▶ [WORK ORDER 1]:
Transcribe the passage on patient participation in health word for word, beginning at the words "Thus, the chapters" and stopping after "power to act.".
▶ [WORK ORDER 2]:
Pick up the passage on patient participation in health where it ends and continue it in the same style.

At the international level, multiple initiatives for the participation and professionalization of patients, relatives and health users have existed for several years. For example, in France, experiences of peer health mediators supported by the WHO can be identified (see the report from the World Health Organization Collaborating Center (WHOCC) (Roelandt et al. 2015)). More broadly, we finally talk about the professionalization of patients/users to configure participatory health systems.
This trend, the social fact of recognizing patients' knowledge, is thus carried by patients and relayed by international (Consortium APPS 2020) and national (HAS 2020) agencies as well as by major Evidence Based Medicine journals (EBM) (Richards et al. 2013). These different models are based on a renewed partnership between patients and professionals. The latter are challenged on two counts: a) because their practices are questioned by what patients, beneficiaries and citizens tell them; b) as well as because the experience of professionals counts just as much and their lived experience of their work needs to be integrated into innovation approaches.
Thus, the chapters issued from the 2021 conference consider the experience of patients, relatives and/or segments of the population just as much as the experience of professionals to address the question of innovation in health. This perspective thus adopts the point of view of the organization or its representatives and would be the primary cause of the power to act.

▶ [SUPPLIED MATERIAL]:

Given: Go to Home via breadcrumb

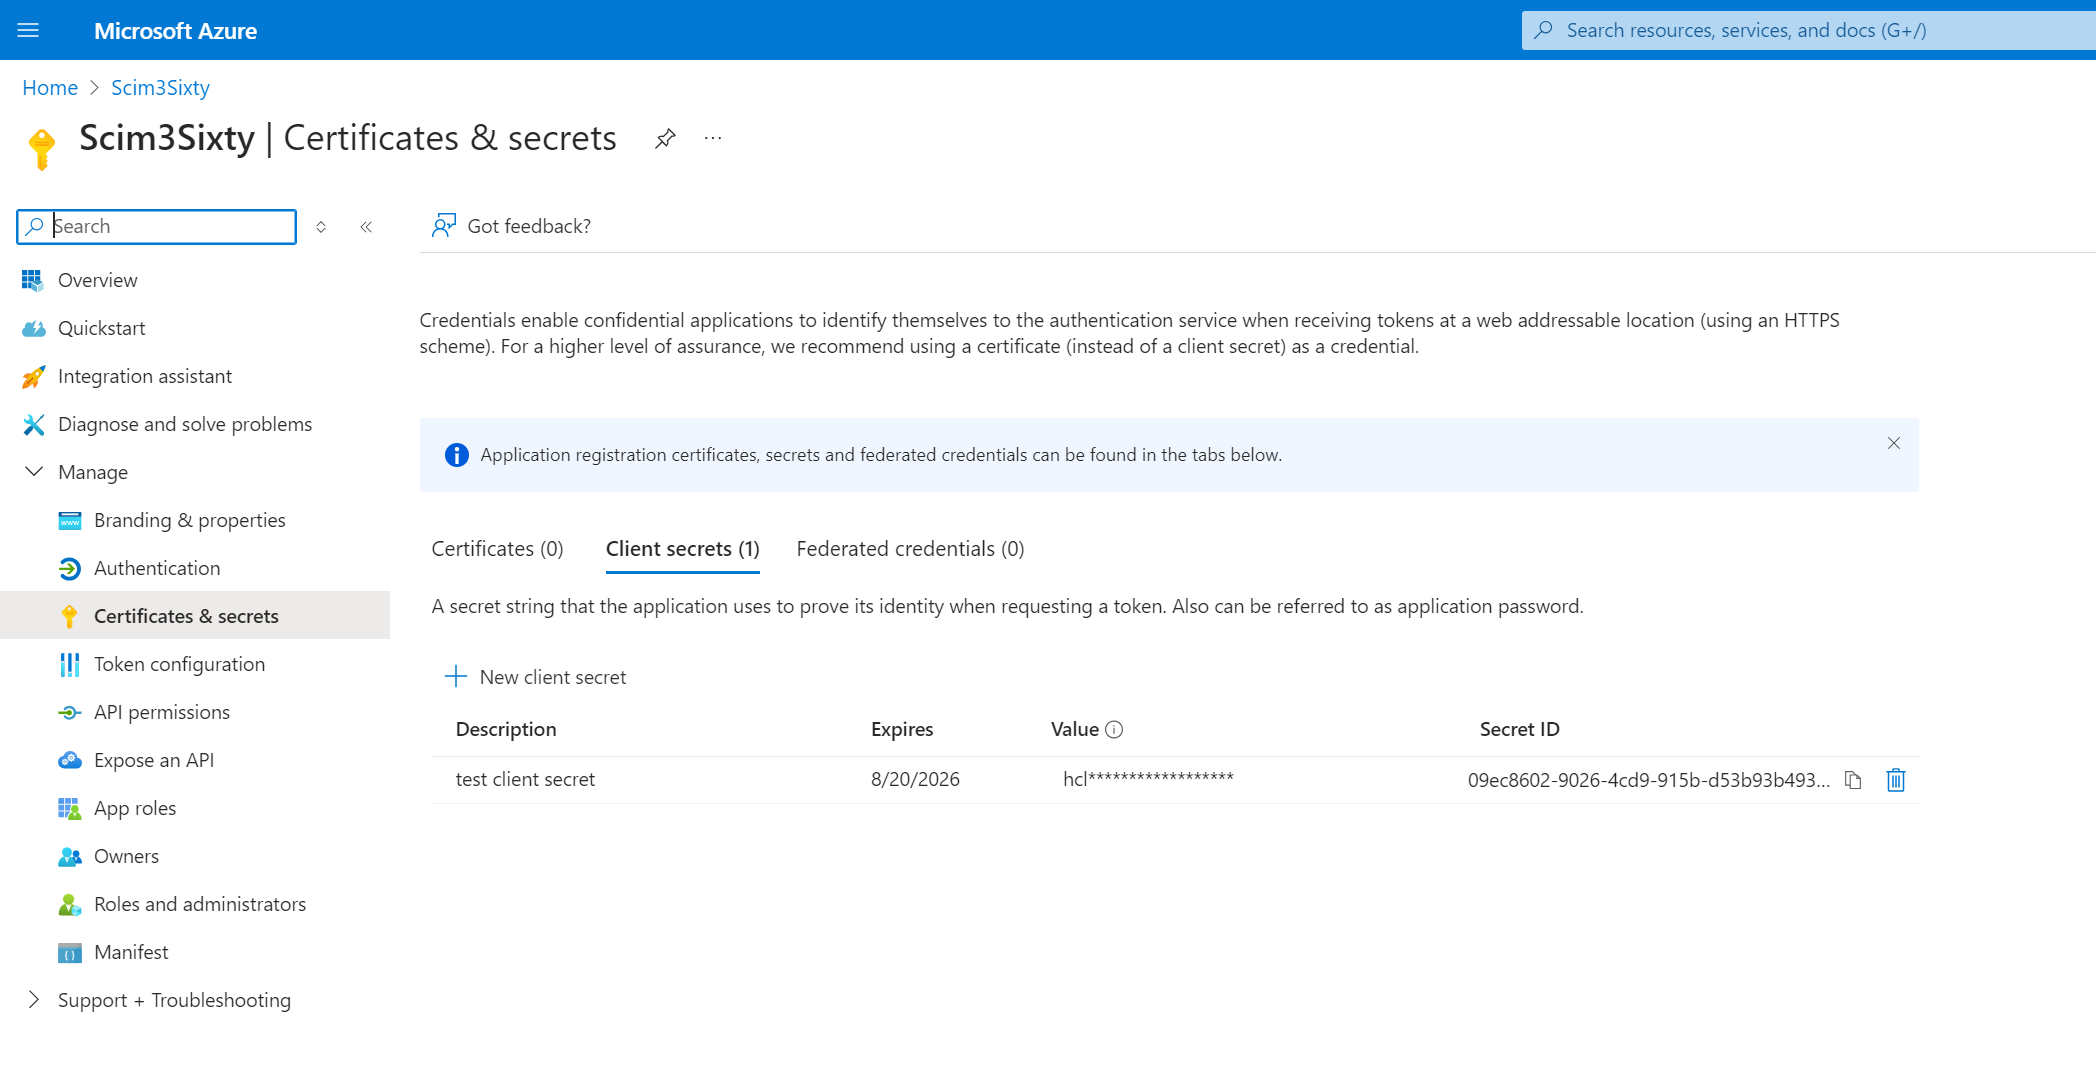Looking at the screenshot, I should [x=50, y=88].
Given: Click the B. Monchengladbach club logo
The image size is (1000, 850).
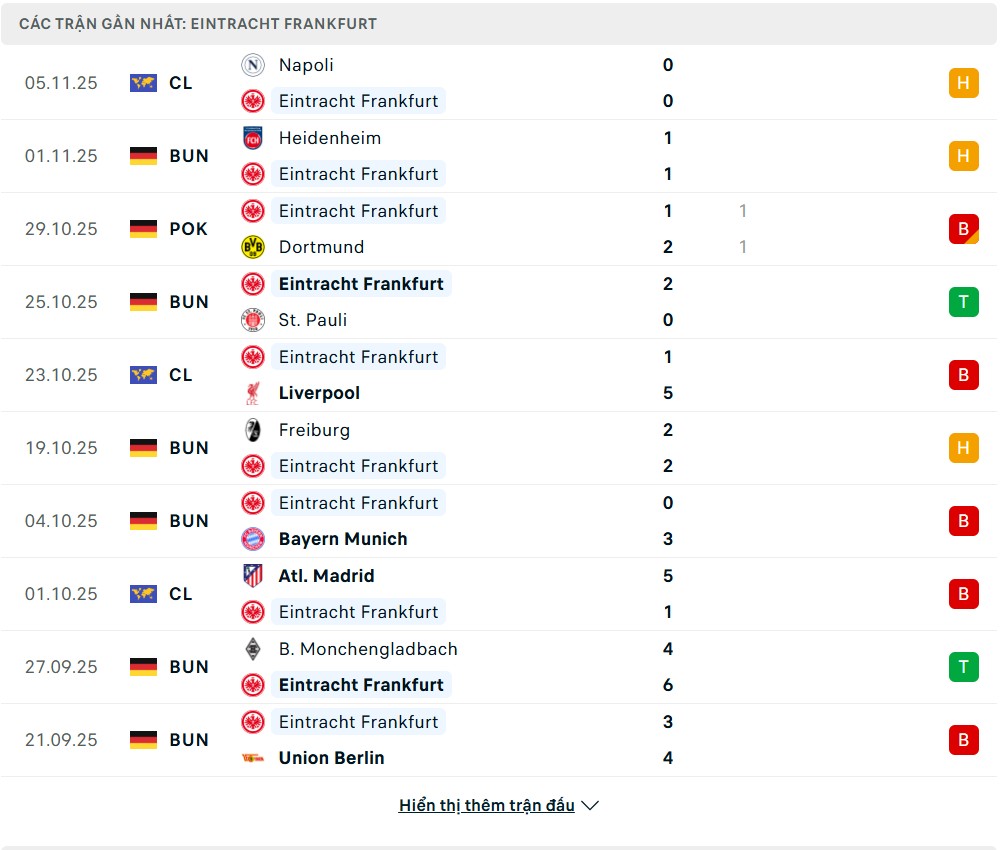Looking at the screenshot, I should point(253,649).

▶ [EXERCISE OUTPUT 1]:
Thus, the chapters issued from the 2021 conference consider the experience of patients, relatives and/or segments of the population just as much as the experience of professionals to address the question of innovation in health. This perspective thus adopts the point of view of the organization or its representatives and would be the primary cause of the power to act.

▶ [EXERCISE OUTPUT 2]:
As a result, it is possible through the insights offered throughout the chapters to apprehend and understand how experience is now reinvested when each of the parties is interested in innovation approaches and in the capacity of health organizations and the health system to innovate in partnership with patients, relatives and citizens. The relationship appears a priori to be virtuous: taking into account the lived experience of the people concerned (patients, beneficiaries, caregivers, professionals, volunteers, citizens, etc.) so as to imagine, design and deploy interventions, organizations or services that are more appropriate and appropriable by these actors. The recognition of experience, and of citizen participation in the creation and deployment of public policies, raises complex questions, some of which the chapters proposed in this work shed light on.